I-Team: Boston Housing Authority Not Enforcing Smoking Ban
BOSTON (CBS) - A year ago the Boston Housing Authority made headlines when it banned smoking at all of its properties, but the I-Team found the tough new policy, which even threatens tenants with eviction, is off to an unhealthy start.
"They just keep on smoking here and they don't care," said Marie O'Brien, a non-smoker battling non-Hodgkin's lymphoma who lives in a Boston Housing Authority apartment in West Roxbury.
O'Brien was hopeful when the BHA said it was going to be smoke-free, but now says nothing has changed.
"I smell it coming through my doors; last night I smelled it coming up through my floor here," she said.
Asked if tenants are abiding by the new no-smoking rules, O'Brien said: "No, they're not."
And that is exactly what the I-Team found.
At BHA properties all over the city, our cameras captured tenants smoking away -- in doorways, on stoops and inside an enclosed entryway at the Foley Apartments in South Boston -- all in violation of the BHA's new rule: No smoking inside any buildings or within 15 feet around them.

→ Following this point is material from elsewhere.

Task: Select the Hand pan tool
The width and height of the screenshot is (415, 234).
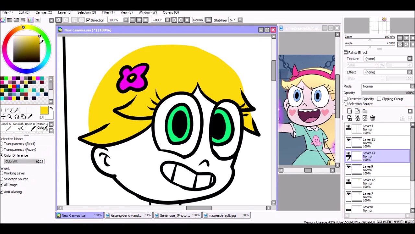Action: point(23,117)
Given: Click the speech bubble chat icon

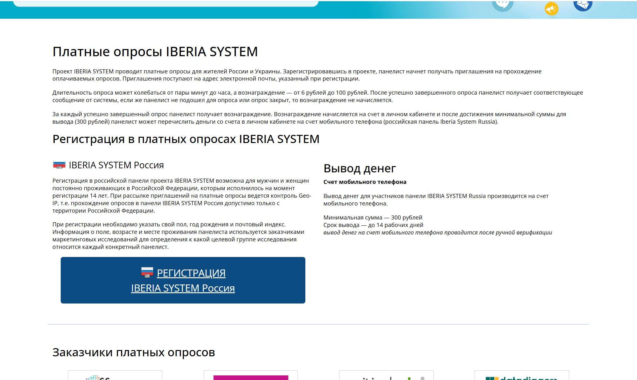Looking at the screenshot, I should (x=502, y=5).
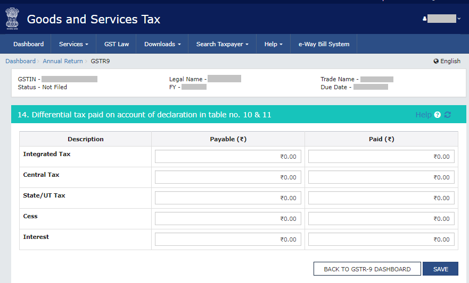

We asked one BHA tenant in Dorchester if she smoked inside her apartment. "Yes, I'm not afraid to say that," she said. "They know this. They know that people aren't going to stop smoking."
The truth is, when it comes to large urban housing authorities, Boston is out front on this important health issue.
We assumed BHA executives would acknowledge this is a period of transition, and that there are going to be violations.
But that's not what they told us.
"As far as I'm concerned, we run smoke-free public housing," said Bill McGonagle, administrator of the BHA, which is home to 25,000 residents.
Asked if he believed all BHA properties are now smoke-free, McGonagle said: "I'm saying our policy, Joe, is that it be smoke free... I don't know anybody that's smoking."
McGonagle seemed surprised when we told him the I-Team found smoking in doorways, on stoops, on porches -- all within 15 feet of BHA buildings.
"That's a problem and that's a violation of our policy," he said.
We also asked McGonagle about a BHA employee caught by the I-Team's cameras smoking next a building in the Spring Street Apartments, Mary O'Brien's development in West Roxbury.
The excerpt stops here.